Set down all of the entries below word for word, with the pictures left out.

RECORDS FOR PROCESSING START

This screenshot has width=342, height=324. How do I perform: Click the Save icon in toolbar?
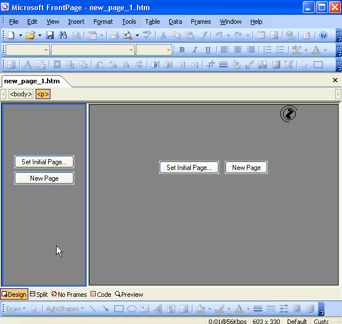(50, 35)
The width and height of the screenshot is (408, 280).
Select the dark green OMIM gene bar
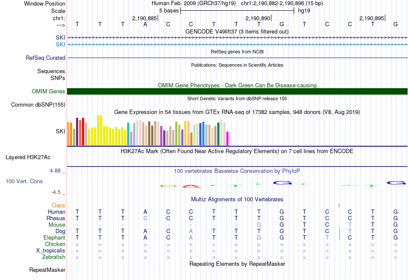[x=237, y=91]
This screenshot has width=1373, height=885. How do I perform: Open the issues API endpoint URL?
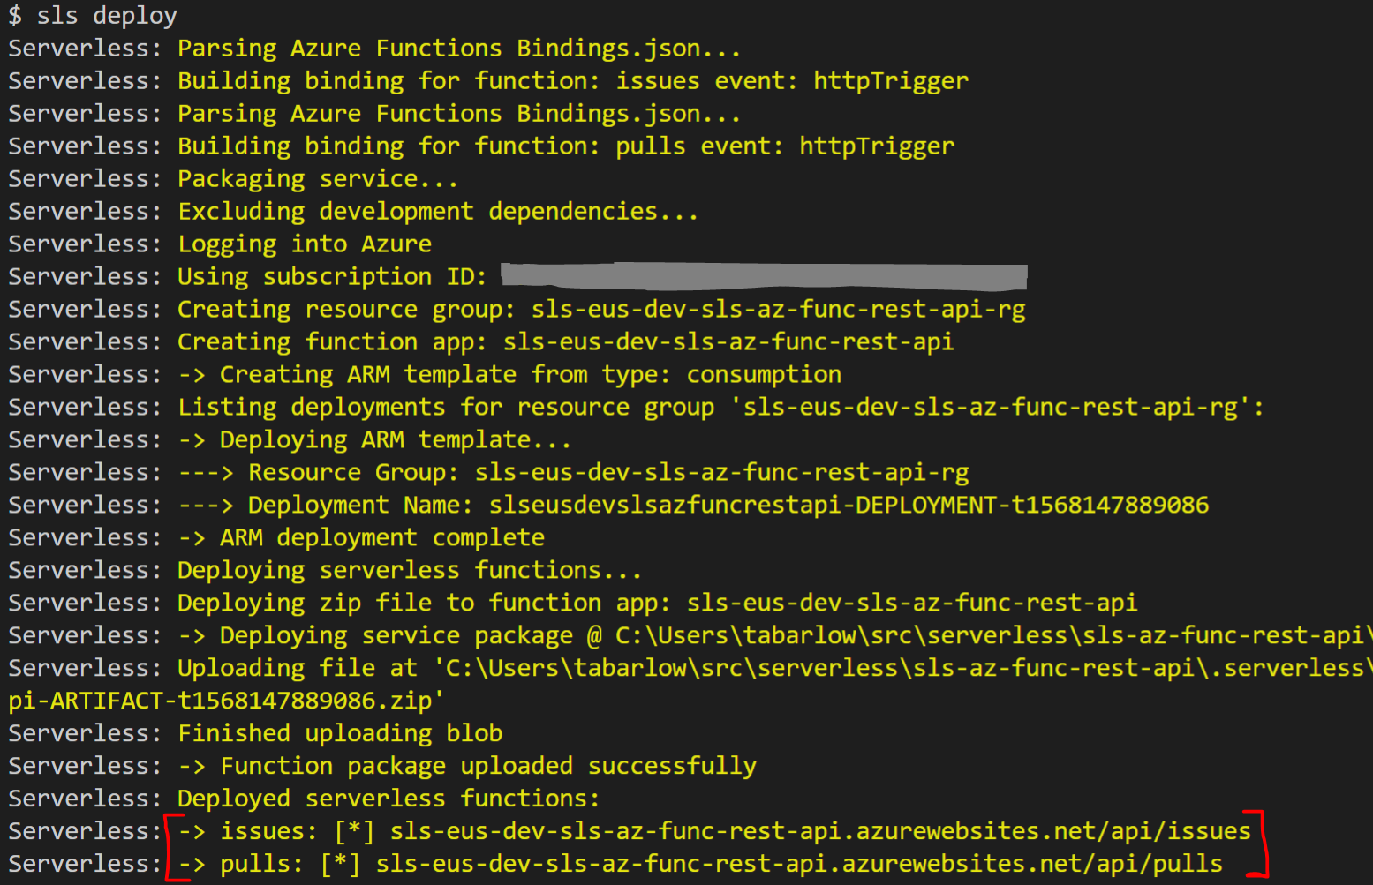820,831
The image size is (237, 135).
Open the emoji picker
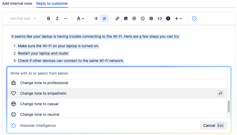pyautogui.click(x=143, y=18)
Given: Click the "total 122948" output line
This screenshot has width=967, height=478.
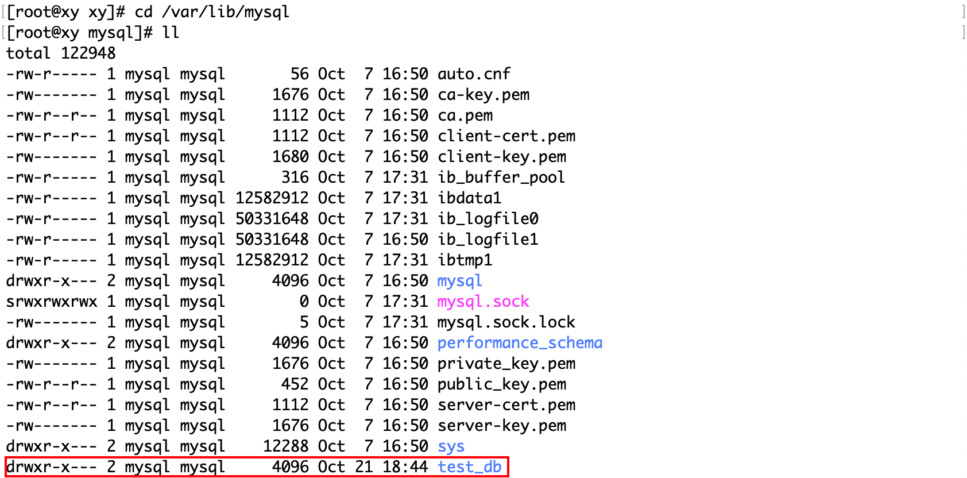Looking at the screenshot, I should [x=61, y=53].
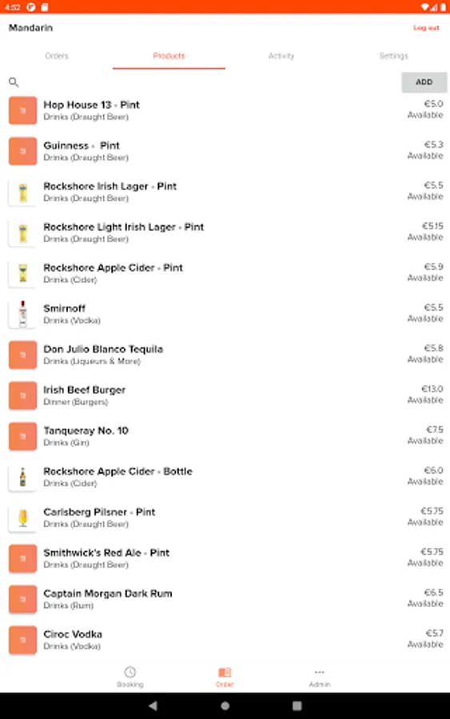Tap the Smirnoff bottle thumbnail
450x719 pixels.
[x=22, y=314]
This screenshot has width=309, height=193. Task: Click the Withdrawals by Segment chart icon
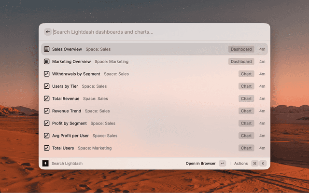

RECORDS FOR PROCESSING END

• TASK RESPONSE:
This screenshot has width=342, height=324. How do I perform: Click the Save icon in toolbar?
(50, 35)
The width and height of the screenshot is (408, 280).
Select the dark green OMIM gene bar
[x=237, y=91]
This screenshot has width=1373, height=885. How do I perform: Open the issues API endpoint URL?
820,831
The image size is (237, 135).
Open the emoji picker
pyautogui.click(x=143, y=18)
Given: Click the "total 122948" output line
This screenshot has width=967, height=478.
Looking at the screenshot, I should [x=61, y=53].
Tap the Smirnoff bottle thumbnail
450x719 pixels.
[x=22, y=314]
This screenshot has width=309, height=193. Task: Click the Withdrawals by Segment chart icon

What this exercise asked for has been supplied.